* **The data**
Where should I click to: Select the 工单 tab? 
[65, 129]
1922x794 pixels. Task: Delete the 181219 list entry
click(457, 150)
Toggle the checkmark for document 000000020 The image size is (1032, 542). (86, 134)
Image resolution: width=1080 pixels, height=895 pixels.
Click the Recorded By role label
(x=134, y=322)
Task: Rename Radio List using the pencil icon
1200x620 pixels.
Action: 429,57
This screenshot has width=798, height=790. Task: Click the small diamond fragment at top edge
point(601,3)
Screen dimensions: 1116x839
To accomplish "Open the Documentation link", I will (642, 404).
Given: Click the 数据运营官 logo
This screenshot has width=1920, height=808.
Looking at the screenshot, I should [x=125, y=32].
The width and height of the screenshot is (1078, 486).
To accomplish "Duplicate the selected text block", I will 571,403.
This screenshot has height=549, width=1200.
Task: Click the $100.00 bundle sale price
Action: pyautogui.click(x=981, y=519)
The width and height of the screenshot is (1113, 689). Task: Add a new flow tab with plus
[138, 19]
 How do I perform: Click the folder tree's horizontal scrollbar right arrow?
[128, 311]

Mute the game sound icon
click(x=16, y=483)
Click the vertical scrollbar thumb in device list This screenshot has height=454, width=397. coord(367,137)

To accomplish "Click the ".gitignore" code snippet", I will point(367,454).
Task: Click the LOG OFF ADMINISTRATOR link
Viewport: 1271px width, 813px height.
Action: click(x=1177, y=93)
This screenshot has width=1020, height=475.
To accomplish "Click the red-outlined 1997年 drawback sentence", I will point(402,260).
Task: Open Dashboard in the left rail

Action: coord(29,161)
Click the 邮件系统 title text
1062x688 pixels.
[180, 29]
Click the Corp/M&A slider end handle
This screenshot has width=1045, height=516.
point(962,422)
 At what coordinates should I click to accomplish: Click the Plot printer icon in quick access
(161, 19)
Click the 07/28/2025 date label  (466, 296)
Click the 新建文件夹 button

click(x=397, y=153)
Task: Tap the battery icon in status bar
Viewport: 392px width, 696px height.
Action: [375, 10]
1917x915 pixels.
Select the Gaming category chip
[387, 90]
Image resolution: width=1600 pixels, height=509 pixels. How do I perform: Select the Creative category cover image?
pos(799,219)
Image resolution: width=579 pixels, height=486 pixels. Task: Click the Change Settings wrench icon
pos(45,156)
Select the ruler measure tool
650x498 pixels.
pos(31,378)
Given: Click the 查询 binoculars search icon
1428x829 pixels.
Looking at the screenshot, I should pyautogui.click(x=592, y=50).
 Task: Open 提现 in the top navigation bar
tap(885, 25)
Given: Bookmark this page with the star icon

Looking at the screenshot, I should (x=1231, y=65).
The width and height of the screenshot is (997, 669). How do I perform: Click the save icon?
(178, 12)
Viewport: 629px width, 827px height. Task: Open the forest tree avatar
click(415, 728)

* **Exercise**
Please write out, exactly as they appear, the lines from the line containing "Task: Open 提现 in the top navigation bar" through the last line of the records above, both included.

* **Result**
 Task: Open 提现 in the top navigation bar
tap(885, 25)
Given: Bookmark this page with the star icon

Looking at the screenshot, I should (x=1231, y=65).
The width and height of the screenshot is (997, 669). How do I perform: Click the save icon?
(178, 12)
Viewport: 629px width, 827px height. Task: Open the forest tree avatar
click(415, 728)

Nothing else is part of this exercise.